SA: In a democracy, our ability to select those who speak for us comes from the right to vote. That’s what we have to remember. We live in a representative democracy. We don’t ask everyone to vote on everything. We say, “Pick some folks and let them focus on it so you can go about your life.” But if you can’t choose representation that sees you, that hears you, and that speaks for you, then the democratic part doesn’t really work. So my mission has been to ensure that the representation part meets the democracy part. We have a president who does not want democracy to work. He is a wannabe authoritarian populist who believes that his edicts should be law, that his incompetence should be unchallenged, and that accountability is for others. We have this responsibility to fight back against voter suppression because suppression is all about maintaining power for a small cadre of folks who have been afraid of sharing it from the beginning of our country. This is a nation built on voter suppression. When we started, white men who owned land could vote. If you were Black, you were a slave. If you were a woman, you were supposed to be silent. If you were Native American, you were invisible. Then in 1790 we decided to shut the gates and say no one else can come in. So we’ve spent 230 years trying to reclaim the promise that was in our Declaration of Independence, this promise of equality. But we can only reclaim it if we have the power of the vote. I know it can sound like a slogan or a really pale solution to all of these challenges, but in a democracy, you can’t give up the power you have trying to get the power you want.

JM: In many ways, it seems like we’re in a moment that is demanding change. How do we take advantage of that opportunity to actually bring about change?

SA: One thing I’ve always loved about your music is that you’re a truth-teller, and I think that’s got to be the approach we take to leverage this moment: We’ve got to tell the truth about what’s happening and tell the truth about how we fix it. I become frustrated when I hear people, in response to protesters in the streets, saying, “Just go vote,” because that’s not the only answer. I was a protester in the streets, and I protested at the ballot box—my parents raised me to understand you have to do both. They were activists because they knew that was the only way they would get the right to vote. And once they had the right to vote, they took us with them to vote and to protest because they wanted us to understand that it’s not enough to say what you want—you’ve got to demand that it be made true. So we have to be willing to stop simplifying this by pretending that we can elect a savior who will change the world or change the country. It won’t happen. We can elect people, who, if we hold them accountable, can make progress. But we’ve got to connect the dots.

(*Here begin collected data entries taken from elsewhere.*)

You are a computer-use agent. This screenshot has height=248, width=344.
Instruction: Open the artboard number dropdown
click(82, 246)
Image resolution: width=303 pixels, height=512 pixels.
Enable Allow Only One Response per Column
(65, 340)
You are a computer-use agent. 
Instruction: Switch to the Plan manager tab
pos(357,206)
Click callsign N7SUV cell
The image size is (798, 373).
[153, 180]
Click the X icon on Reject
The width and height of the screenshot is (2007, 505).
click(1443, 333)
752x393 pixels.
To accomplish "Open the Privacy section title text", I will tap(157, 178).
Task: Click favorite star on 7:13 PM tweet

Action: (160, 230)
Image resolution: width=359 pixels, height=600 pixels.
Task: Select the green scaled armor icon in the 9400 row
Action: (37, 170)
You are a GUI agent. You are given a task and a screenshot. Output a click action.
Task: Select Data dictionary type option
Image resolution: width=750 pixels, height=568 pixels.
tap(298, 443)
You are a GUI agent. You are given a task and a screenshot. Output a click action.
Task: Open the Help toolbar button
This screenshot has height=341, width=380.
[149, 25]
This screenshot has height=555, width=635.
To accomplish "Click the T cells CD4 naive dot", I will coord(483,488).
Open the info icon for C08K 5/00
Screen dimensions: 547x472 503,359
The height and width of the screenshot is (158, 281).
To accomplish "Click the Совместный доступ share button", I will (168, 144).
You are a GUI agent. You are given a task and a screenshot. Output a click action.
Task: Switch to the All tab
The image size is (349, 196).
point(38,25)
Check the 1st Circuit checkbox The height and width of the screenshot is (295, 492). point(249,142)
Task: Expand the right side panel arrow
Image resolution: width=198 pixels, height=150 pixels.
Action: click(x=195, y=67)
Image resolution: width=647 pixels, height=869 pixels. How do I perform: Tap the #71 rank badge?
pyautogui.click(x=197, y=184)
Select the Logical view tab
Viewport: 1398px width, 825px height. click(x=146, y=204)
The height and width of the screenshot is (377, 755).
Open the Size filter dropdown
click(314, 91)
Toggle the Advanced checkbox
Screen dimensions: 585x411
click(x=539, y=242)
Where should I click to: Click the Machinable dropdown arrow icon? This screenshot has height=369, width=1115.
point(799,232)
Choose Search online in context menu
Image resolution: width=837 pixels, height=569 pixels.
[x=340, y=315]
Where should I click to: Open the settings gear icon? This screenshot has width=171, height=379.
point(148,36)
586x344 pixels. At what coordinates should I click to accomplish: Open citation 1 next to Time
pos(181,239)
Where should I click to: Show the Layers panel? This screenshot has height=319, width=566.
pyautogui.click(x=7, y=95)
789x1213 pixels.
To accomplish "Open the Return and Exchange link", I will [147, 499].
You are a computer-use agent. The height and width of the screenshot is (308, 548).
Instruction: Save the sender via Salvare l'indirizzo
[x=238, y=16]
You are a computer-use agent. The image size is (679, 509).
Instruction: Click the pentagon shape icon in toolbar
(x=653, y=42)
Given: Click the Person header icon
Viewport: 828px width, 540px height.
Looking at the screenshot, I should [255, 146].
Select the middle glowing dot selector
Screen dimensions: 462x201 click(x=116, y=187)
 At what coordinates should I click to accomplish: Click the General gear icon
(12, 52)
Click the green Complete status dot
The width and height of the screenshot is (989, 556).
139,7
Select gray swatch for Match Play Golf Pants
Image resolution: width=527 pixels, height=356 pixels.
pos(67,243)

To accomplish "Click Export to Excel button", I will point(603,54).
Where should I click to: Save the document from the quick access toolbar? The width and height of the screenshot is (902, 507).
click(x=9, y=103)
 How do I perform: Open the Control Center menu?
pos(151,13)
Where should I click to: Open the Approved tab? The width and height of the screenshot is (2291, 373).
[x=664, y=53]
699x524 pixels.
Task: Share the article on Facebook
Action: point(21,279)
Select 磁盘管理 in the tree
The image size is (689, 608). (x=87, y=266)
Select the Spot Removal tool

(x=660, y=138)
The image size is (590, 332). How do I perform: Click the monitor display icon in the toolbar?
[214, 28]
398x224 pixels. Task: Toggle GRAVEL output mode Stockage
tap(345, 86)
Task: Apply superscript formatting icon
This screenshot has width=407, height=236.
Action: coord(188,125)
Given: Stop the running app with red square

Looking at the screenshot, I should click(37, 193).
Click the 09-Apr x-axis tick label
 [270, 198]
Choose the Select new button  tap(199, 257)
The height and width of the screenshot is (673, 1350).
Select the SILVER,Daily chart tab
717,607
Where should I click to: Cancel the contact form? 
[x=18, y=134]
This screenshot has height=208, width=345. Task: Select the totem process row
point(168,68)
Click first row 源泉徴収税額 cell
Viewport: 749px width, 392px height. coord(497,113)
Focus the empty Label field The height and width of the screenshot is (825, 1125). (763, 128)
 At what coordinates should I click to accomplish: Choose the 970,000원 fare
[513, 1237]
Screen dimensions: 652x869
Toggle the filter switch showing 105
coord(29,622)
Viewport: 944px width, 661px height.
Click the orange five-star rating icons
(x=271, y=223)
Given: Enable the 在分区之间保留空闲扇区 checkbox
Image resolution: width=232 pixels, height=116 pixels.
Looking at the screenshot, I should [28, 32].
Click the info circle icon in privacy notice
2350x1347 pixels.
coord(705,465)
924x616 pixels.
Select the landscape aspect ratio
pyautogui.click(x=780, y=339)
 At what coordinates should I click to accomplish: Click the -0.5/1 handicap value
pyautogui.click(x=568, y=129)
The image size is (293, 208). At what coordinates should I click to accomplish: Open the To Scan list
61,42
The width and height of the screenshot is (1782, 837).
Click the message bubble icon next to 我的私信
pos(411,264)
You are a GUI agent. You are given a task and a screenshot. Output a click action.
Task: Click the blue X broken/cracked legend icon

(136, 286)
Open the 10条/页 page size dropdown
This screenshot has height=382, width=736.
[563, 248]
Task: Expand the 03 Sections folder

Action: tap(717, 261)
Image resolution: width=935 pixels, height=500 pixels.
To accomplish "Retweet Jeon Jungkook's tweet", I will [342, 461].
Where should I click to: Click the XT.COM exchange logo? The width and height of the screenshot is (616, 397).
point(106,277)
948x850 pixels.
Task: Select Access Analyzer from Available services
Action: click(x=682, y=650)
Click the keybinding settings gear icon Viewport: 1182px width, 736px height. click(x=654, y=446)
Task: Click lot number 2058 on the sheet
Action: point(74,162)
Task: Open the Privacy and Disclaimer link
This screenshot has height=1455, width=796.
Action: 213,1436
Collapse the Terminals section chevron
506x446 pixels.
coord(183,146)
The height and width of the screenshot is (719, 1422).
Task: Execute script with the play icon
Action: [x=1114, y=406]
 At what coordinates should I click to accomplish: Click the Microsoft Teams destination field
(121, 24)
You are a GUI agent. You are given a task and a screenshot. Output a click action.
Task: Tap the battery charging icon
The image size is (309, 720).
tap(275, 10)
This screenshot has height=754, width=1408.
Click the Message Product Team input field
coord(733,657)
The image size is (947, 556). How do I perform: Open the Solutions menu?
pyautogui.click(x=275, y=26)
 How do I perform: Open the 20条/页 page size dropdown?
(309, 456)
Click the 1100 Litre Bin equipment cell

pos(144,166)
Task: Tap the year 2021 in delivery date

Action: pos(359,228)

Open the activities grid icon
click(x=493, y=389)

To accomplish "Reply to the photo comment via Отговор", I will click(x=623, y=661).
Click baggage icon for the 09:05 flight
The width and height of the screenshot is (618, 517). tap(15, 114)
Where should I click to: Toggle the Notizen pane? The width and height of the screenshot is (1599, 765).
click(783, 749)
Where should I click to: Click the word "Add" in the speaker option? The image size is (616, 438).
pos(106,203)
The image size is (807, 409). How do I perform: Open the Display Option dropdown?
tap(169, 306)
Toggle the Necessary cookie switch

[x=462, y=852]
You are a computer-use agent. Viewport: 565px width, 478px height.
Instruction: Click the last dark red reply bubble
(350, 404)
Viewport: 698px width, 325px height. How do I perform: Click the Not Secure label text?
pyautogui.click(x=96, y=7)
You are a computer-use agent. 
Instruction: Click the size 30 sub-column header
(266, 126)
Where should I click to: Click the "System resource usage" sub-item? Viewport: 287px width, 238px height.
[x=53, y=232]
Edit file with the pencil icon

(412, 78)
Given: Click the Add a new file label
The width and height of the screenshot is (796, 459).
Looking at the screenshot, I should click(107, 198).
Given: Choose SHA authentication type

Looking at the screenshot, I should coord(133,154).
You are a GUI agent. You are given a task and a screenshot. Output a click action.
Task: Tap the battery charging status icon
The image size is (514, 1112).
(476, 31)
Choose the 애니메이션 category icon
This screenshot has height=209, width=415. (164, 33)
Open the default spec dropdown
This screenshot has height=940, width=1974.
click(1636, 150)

I'm a big fan of Stacey's politics and of Janelle's music.  It's excellent to see two Black women discuss politics like this and I find myself agreeing with the entire conversation, particularly Abrams's observations on white America putting the onus on Obama to be the savior in 2008.

When Obama responded with "We all have work ahead of us", something Black America was used to hearing and doing, but white America was not -- they thought merely electing Obama would "fix things" and they were off the hook for the results and it was Black America's responsibility now -- that's when white America turned on Obama and the Democrats in three straight federal elections. It was only because Mitt Romney was a terrible candidate and that Obama's charisma and the recovery was strong enough that he won in 2014 but Democrats across the country were wiped out in the backlash, leading to Trump.

That wasn't Black America's fault.  We didn't elect Trump. But it apparently falls upon us to save the country from him now.